今にも泣き出しそうな表情とともに柚葉への嫉妬が止まらない朱里。朱里は舞台のすぐそばまで来ると。
サッと細長いなにかを取り出した。
「私の方が桜久耶様のことをわかってるのよ!なのに……なのに!皇帝の孫だかなんだか知らないけど、貴方は桜久耶様の嫁に相応しくない!また2人の縁を断ち切ってやる!」
朱里は興奮したままその道具……“縁切りバサミ”を突き出したまま柚葉と桜久耶の間に入ろうとする。

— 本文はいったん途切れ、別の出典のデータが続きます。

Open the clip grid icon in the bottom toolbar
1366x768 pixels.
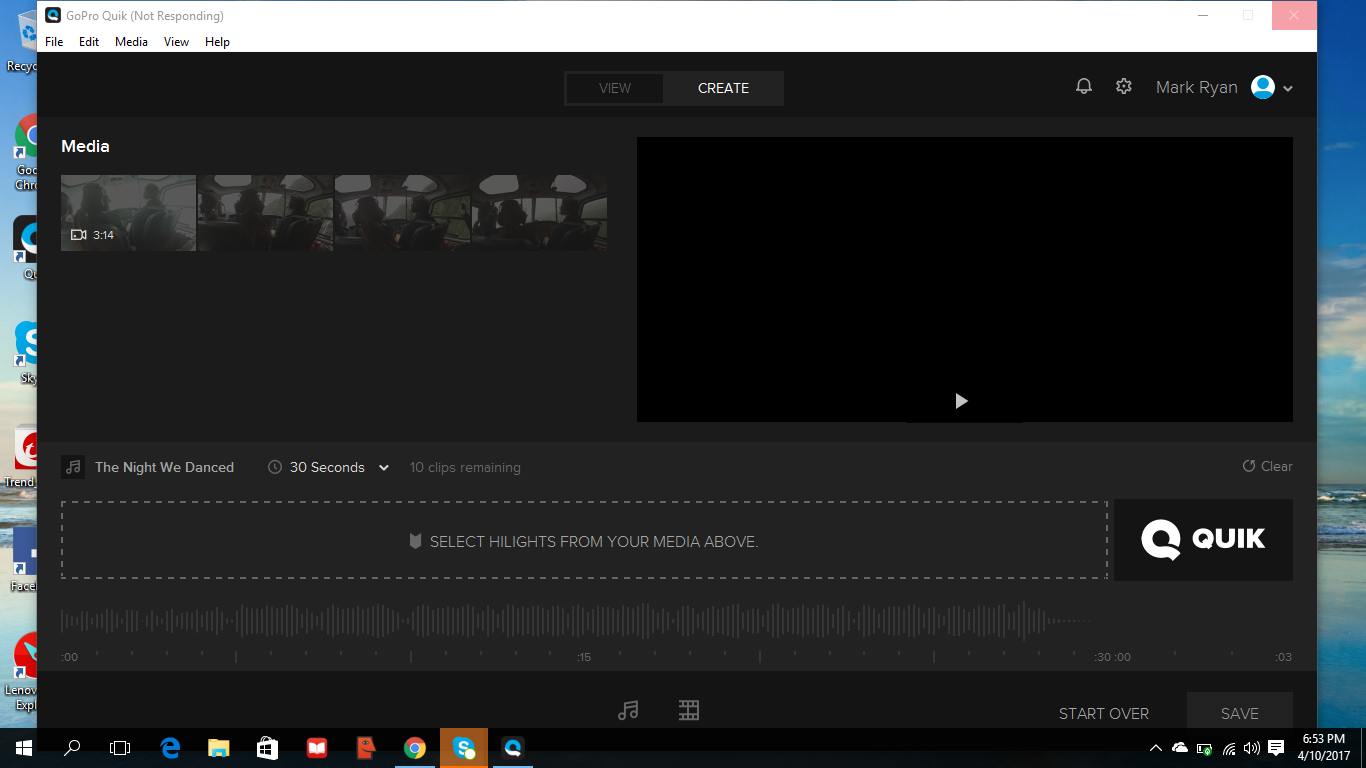pyautogui.click(x=688, y=710)
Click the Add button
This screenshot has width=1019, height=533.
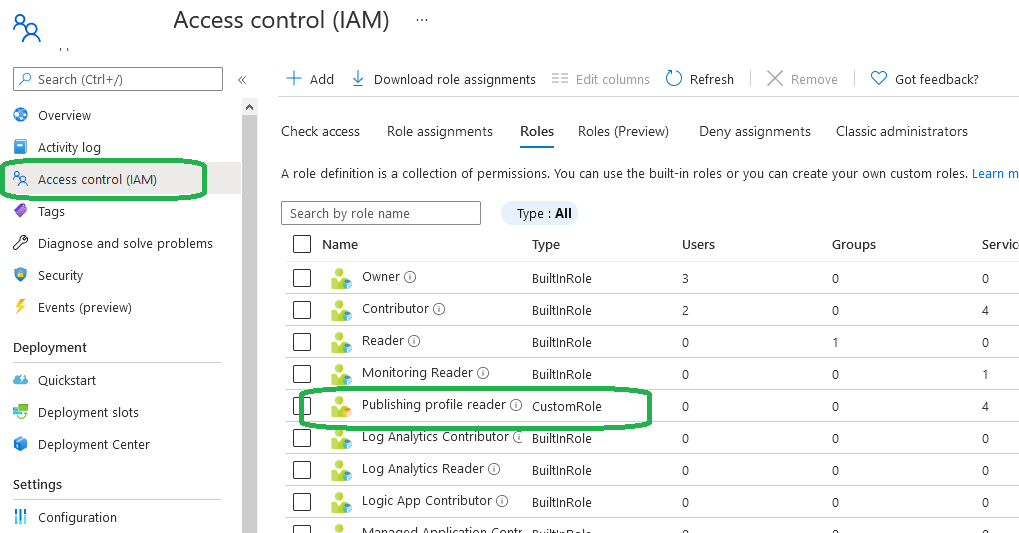pyautogui.click(x=310, y=79)
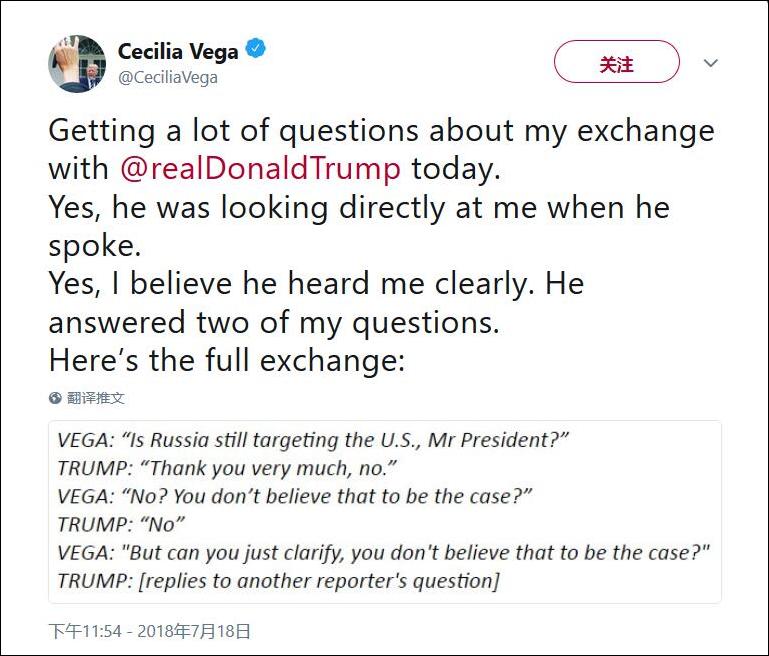
Task: Click the globe icon beside 翻译推文
Action: click(x=55, y=398)
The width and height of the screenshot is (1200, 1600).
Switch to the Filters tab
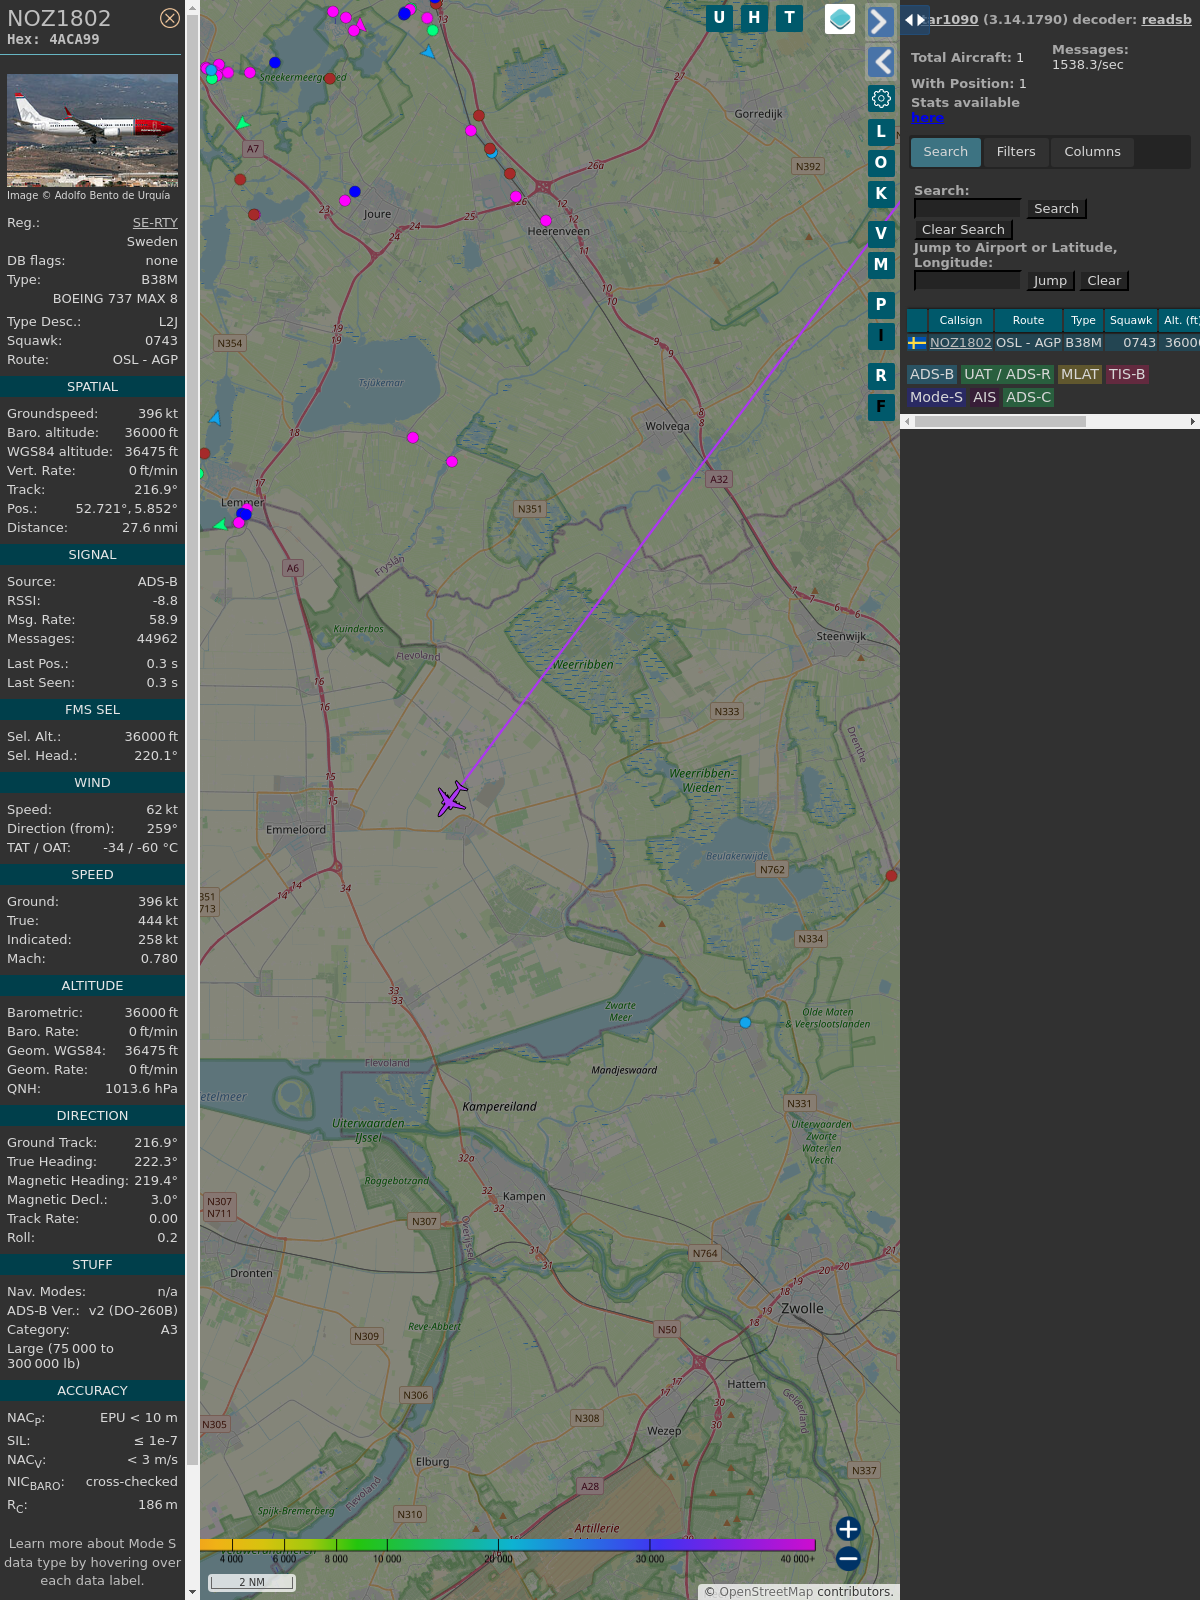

そして、目に見えない赤い糸を切ろうとハサミを向けた。
「……そこまでだ。お前が……朝雲家の人間と手を組み、私の大事な孫とその旦那を切り離そうとした犯人だな」
興奮した朱里の腕を横から掴んだのは。
舞台裏で待機していた皇帝だった。まさかの皇帝の登場にまた会場がざわつき始める。
朝雲家の人間は逃げ出そうと試みるけど。
「ちょっと……!離しなさいよ!なんで私たちが悪者の扱いなのよ!」
いつの間にか皇帝の側近たちが周りを囲っていて。優美とその両親は呆気なく捕まった。
急激な展開に周りの人はついていけてない。
みんなぽかん、としたまま舞台を見上げていた。お祝いの席のはずなのにこんなことになるなんて誰が思っただろう。
(……西園寺さん、そんなに私のことを恨んでいたのね。なのに私ったら……)
「は、離して!なんで皇帝の孫が桜久耶様の花嫁なのよ!私は悪くないわ!邪魔者を排除しようとしただけよ」
皇帝に掴まれてもまだ暴れようとする朱里。どうしようもない状況に桜久耶はじっと見つめるばかりだ。
「まだ言うか!私に逆らうとはいい度胸だな。どんな処罰が待っているのか楽しみに待っておれ。私の息子の大事な晴れ舞台を壊した罪、大事な孫の記憶を奪った罪は相当重いぞ」
皇帝は暴れる朱里の腕に力を込める。迫力満点の皇帝の言葉と表情にとうとう朱里は黙り込んだ。
「……西園寺さん。そんな思いを持っていたの、知らなくてごめんなさい」
「貴方に謝られたくないわ!その謝られるのも嫌なのよ!」
この状況に耐えきれなくなった柚葉は思わず頭を下げた。柚葉は何も悪くない。これは桜久耶と柚葉の運命の仕業。
桜久耶の赤い糸はたしかに柚葉を捉えていた。運命には逆らうことはできない。だから、柚葉が桜久耶に愛されるのは必然的だった。